Die so raffinierten wie relaxten Schlagzeug- und Percussion-Parts des jungen Drummers ergänzen, ja verzieren starke Misch-Melodien wie auf «Tidal Wave» oder «I Did It For You». Sie gehen aber auch mal deutlich über die Pop-Grenzen hinaus in Richtung einer frei fliessenden Polyrhythmik.
Dayes ist mit dem Duo Yussef Kamaal und der Brüder-Band United Vibrations bekannt geworden, im aufstrebenden britischen Jazz gilt er als Versprechen auf die Zukunft. Von 70er-Jahre-Funk über Senegal-Sounds bis hin zu UK Grime ist ihm nichts fremd an Trommeln und Sticks.

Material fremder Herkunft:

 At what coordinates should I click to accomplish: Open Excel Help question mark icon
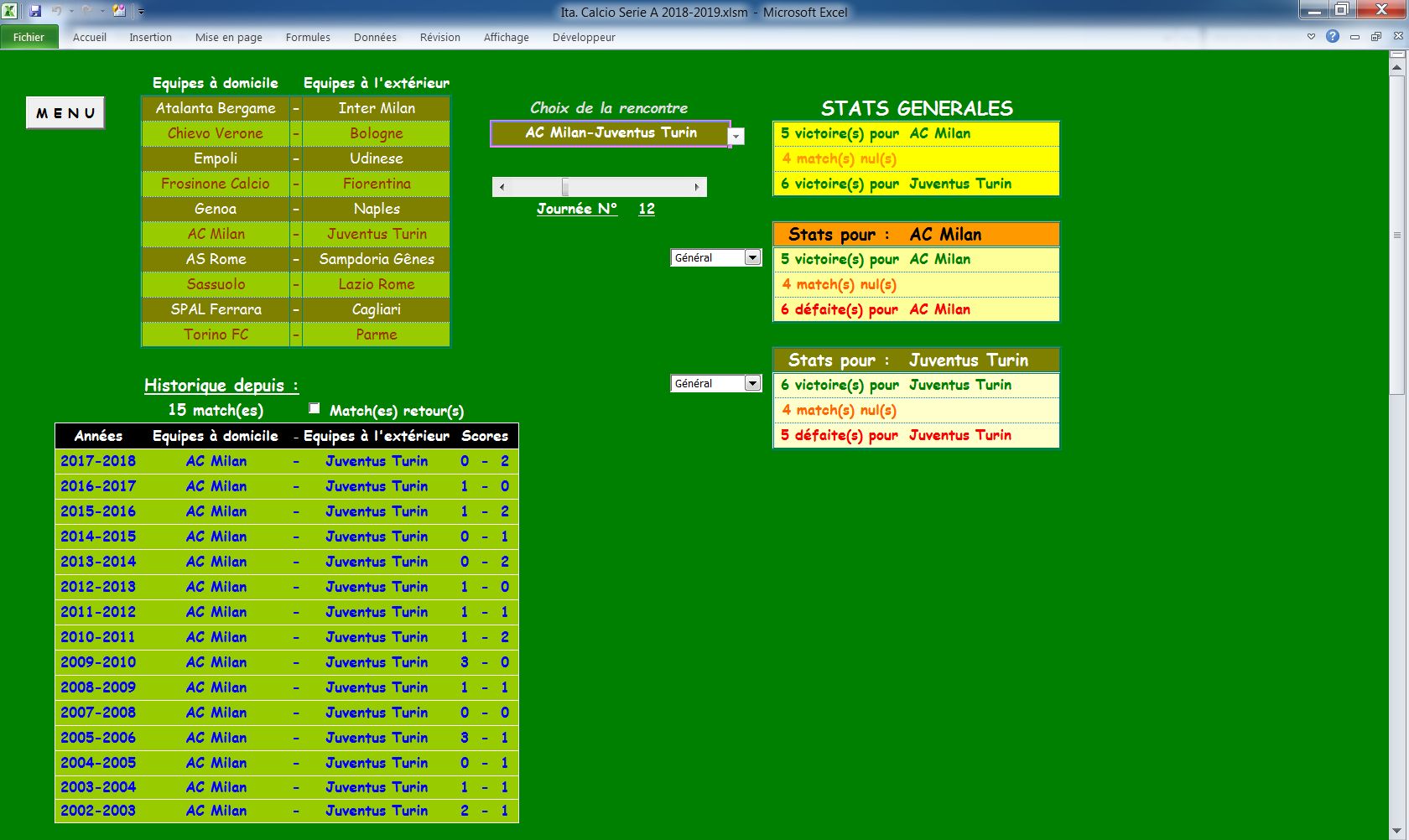1333,37
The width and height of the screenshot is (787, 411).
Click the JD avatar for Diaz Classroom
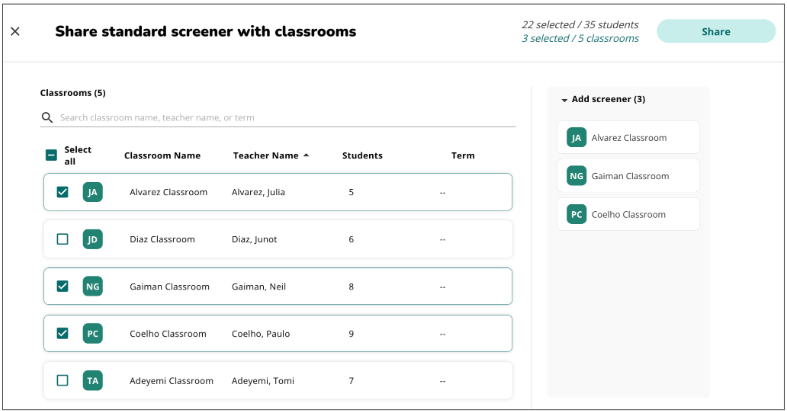click(93, 240)
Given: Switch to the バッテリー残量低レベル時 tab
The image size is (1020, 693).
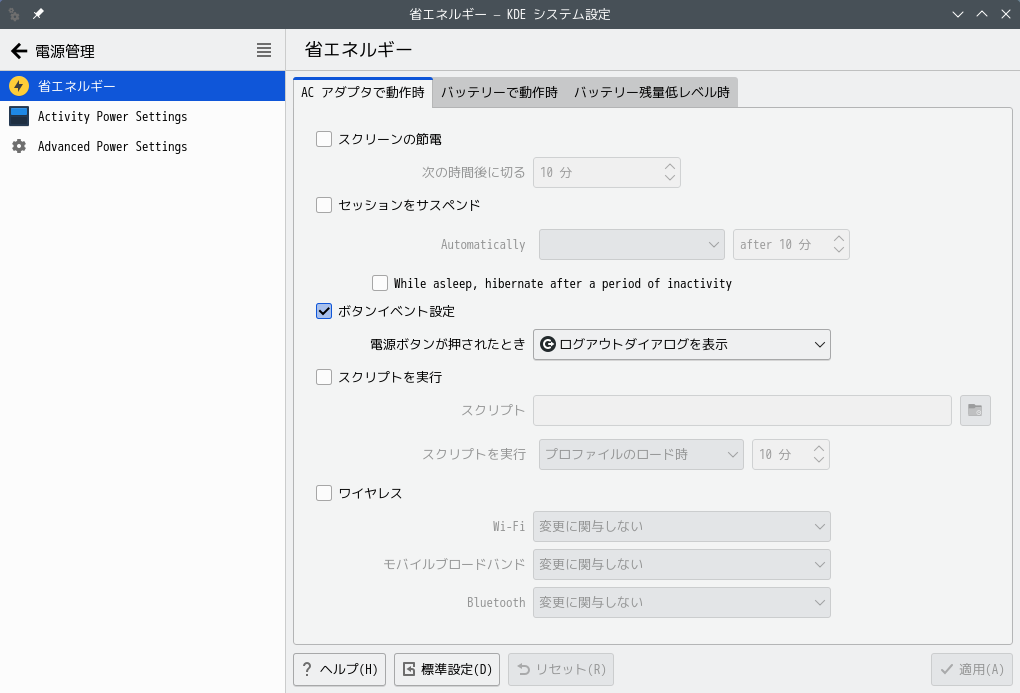Looking at the screenshot, I should pyautogui.click(x=651, y=93).

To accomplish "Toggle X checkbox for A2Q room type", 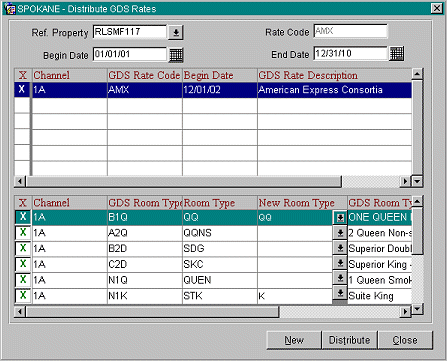I will pyautogui.click(x=23, y=232).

«Ich liebe Harmonien und Akkorde», sagt Misch über das Duo-Projekt. «Und als ich dann mit jemandem arbeitete, der ein solches Gespür für Rhythmus hat, ergab sich eine perfekte Balance.» Besser kann man es nicht ausdrücken, was auf diesem Album passiert: magische Harmonie zweier Musiker, die sich gegenseitig inspirieren und beflügeln. Spätestens mit dem Feuerwerk des Closers «Storm Before The Calm» dürfte auch der letzte Crossover-Skeptiker überzeugt sein.